Bagi masyarakat Kabupaten Kuningan, Jawa Barat, upacara adat Babarit tentu sudah tidak asing lagi. Babarit telah mengakar kuat dalam kehidupan sosial serta spiritual masyarakat setempat. Bahkan tradisi Sunda ini telah menjadi warisan secara turun-temurun dari generasi ke generasi.
Baca Juga: Tradisi Menerbangkan Balon Raksasa Berbahan Kertas Jadi Daya Tarik Sendiri Warga Garut
Di mana setiap tahunnya, berbagai desa di wilayah Kuningan menggelar upacara ini dengan penuh khidmat dan semarak. Meski zaman terus berkembang, tradisi tersebut tetap lestari sebagai bentuk penghormatan terhadap leluhur. Sekaligus ungkapan syukur atas karunia yang Sang Pencipta limpahkan.
Memahami Lebih Jauh Tentang Upacara Adat Babarit
Secara etimologis, nama Babarit berasal dari bahasa Sunda yang terdiri dari dua unsur kata. Di mana istilah “babar” berarti “dilahirkan” dan “ririwit” punya makna “kesusahan”. Apabila kita gabungkan, maksud filosofisnya mengarah pada “ngababarkeun ririwit”.
Dalam bahasa Indonesia berarti “menghilangkan kesusahan”. Tradisinya mencerminkan harapan dan doa masyarakat agar senantiasa terhindar dari segala bentuk kesulitan, penyakit dan malapetaka.
Selain makna tersebut, ada pula pemahaman lain yang berkembang di masyarakat mengenai asal-usul nama Babarit. Pada versi lain, kata Babarit merupakan kepanjangan dari “Ngabubarkeun Weweri”.

──────

- **PERMINTAAN**
Tuliskan kembali bagian teks tentang upacara adat Babarit di atas, mulai dari "Baca Juga: Tradisi" dan berakhir pada "penyakit dan malapetaka.", tanpa mengubah satu kata pun. Data berikut merupakan bahan terpisah dari teks tentang upacara adat Babarit di atas.

- **DATA TERSEDIA**
──────

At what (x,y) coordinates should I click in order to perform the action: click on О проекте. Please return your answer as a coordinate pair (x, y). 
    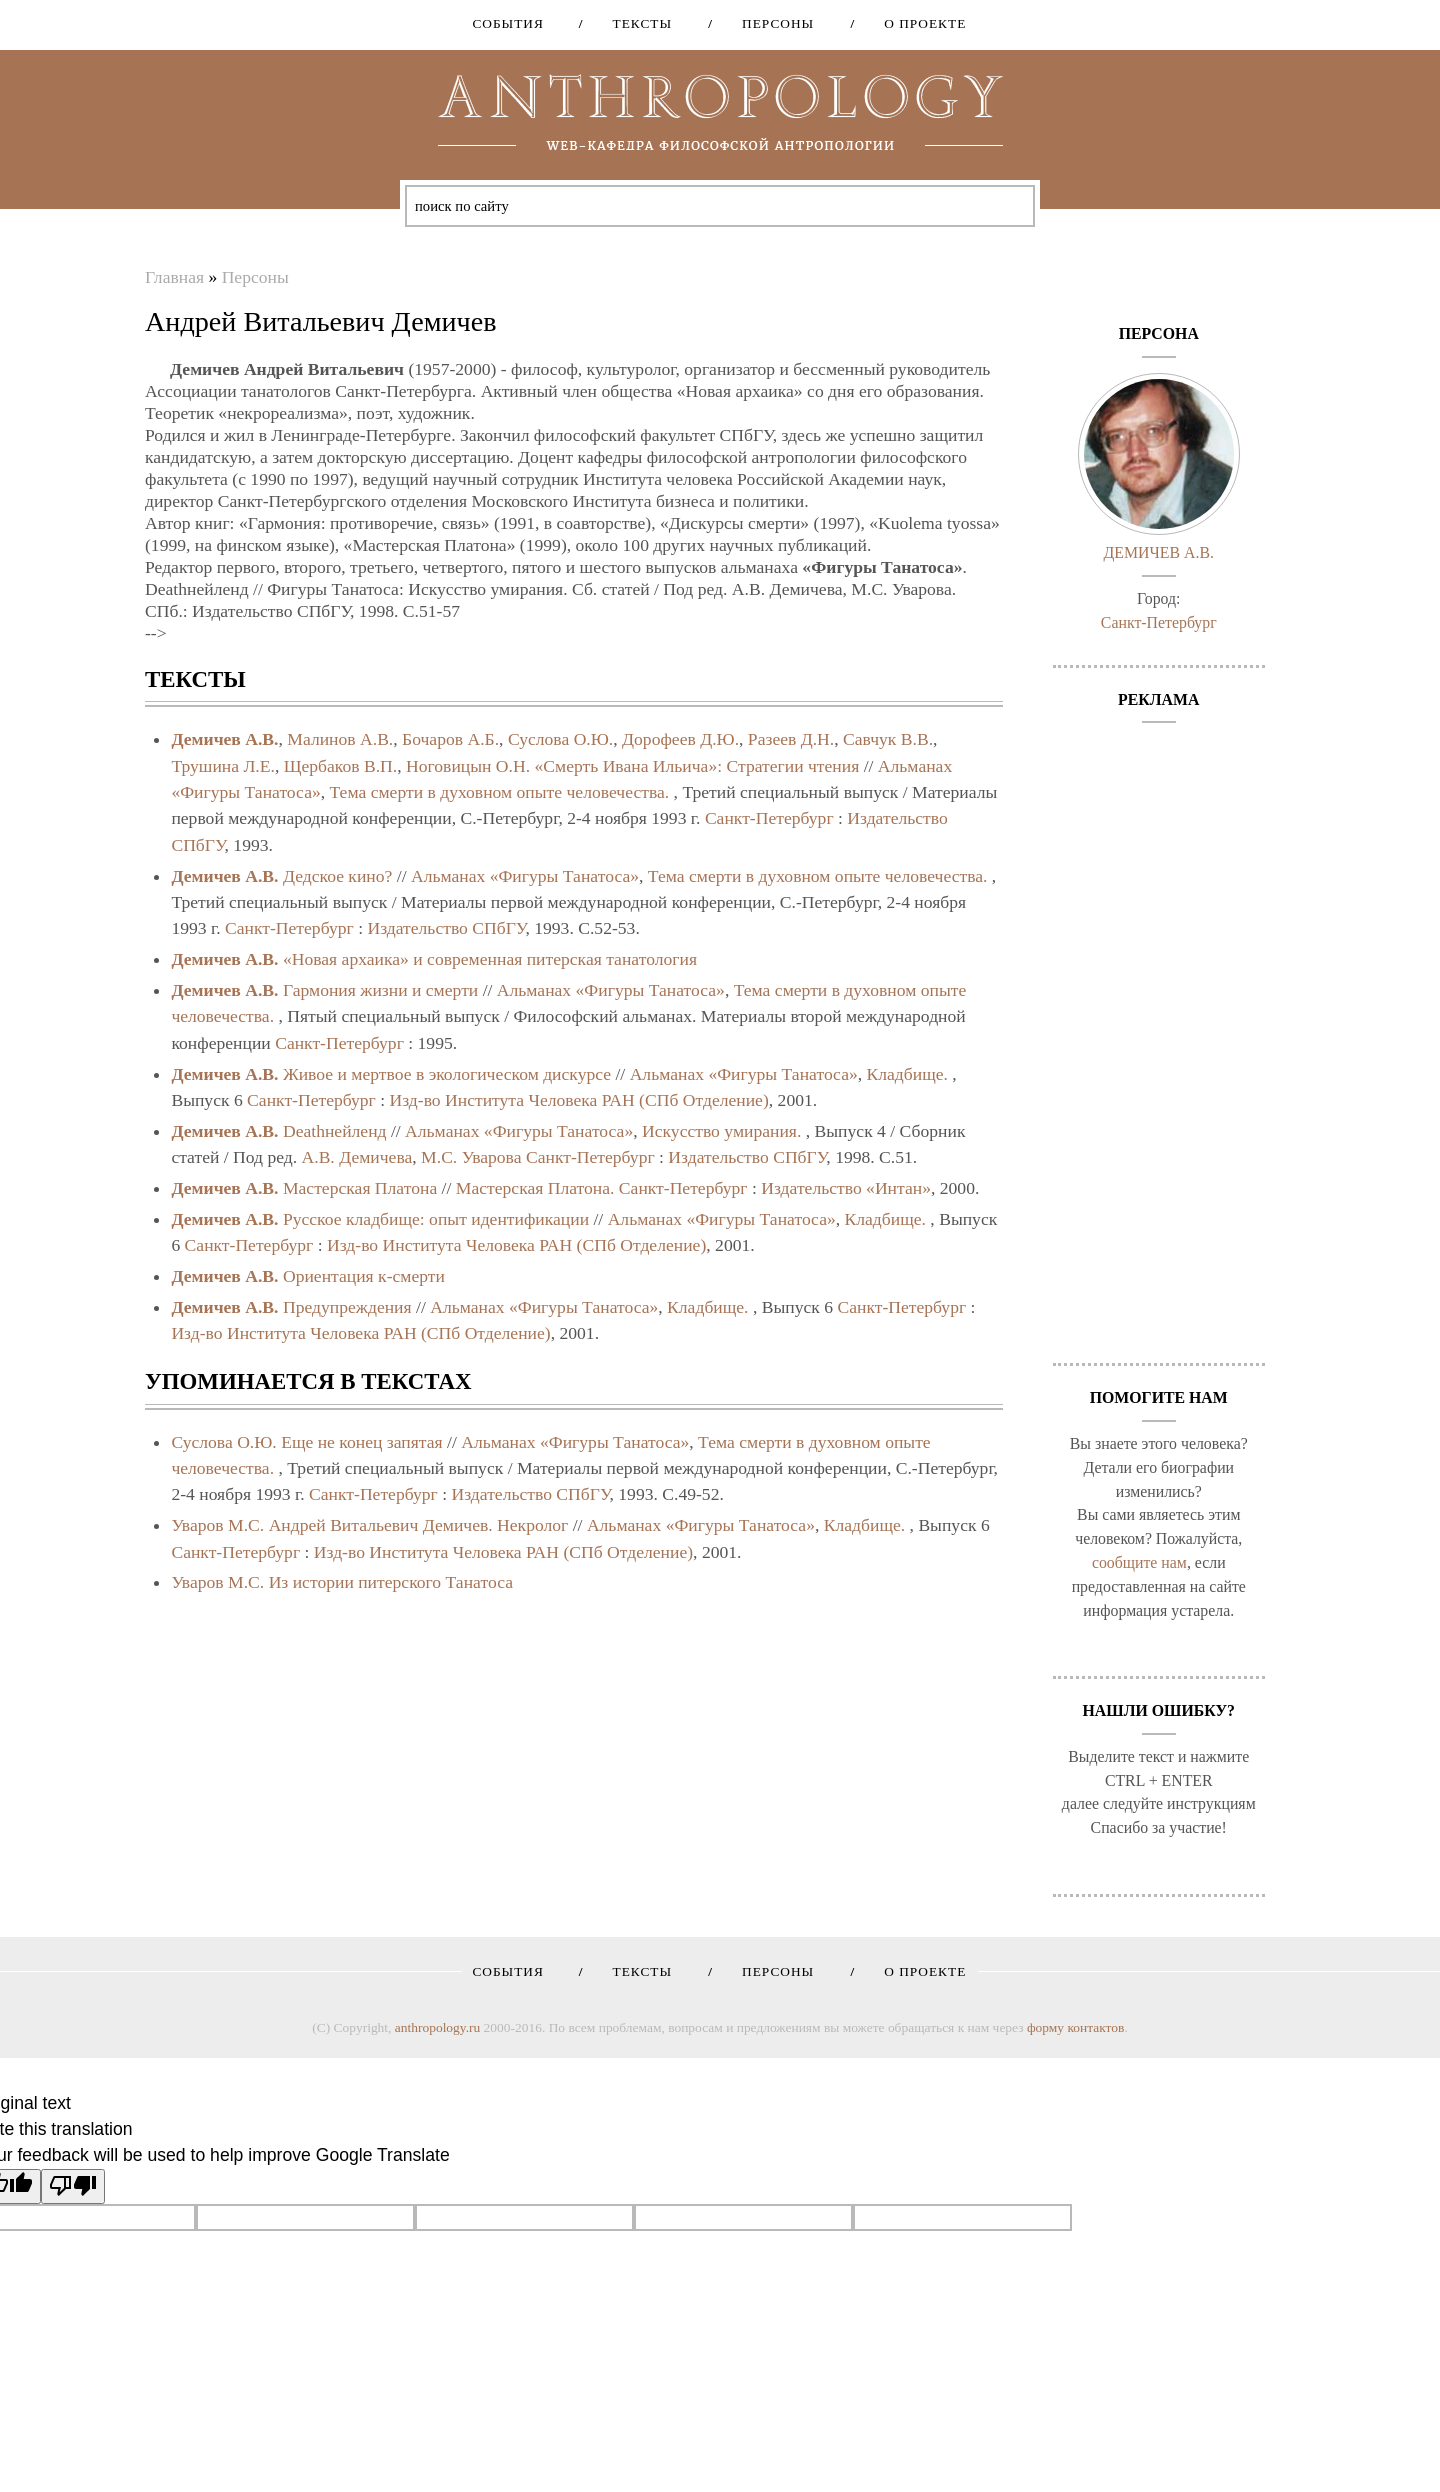
    Looking at the image, I should click on (918, 23).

──────

- **JAWABAN DI BAWAH**
Baca Juga: Tradisi Menerbangkan Balon Raksasa Berbahan Kertas Jadi Daya Tarik Sendiri Warga Garut
Di mana setiap tahunnya, berbagai desa di wilayah Kuningan menggelar upacara ini dengan penuh khidmat dan semarak. Meski zaman terus berkembang, tradisi tersebut tetap lestari sebagai bentuk penghormatan terhadap leluhur. Sekaligus ungkapan syukur atas karunia yang Sang Pencipta limpahkan.
Memahami Lebih Jauh Tentang Upacara Adat Babarit
Secara etimologis, nama Babarit berasal dari bahasa Sunda yang terdiri dari dua unsur kata. Di mana istilah “babar” berarti “dilahirkan” dan “ririwit” punya makna “kesusahan”. Apabila kita gabungkan, maksud filosofisnya mengarah pada “ngababarkeun ririwit”.
Dalam bahasa Indonesia berarti “menghilangkan kesusahan”. Tradisinya mencerminkan harapan dan doa masyarakat agar senantiasa terhindar dari segala bentuk kesulitan, penyakit dan malapetaka.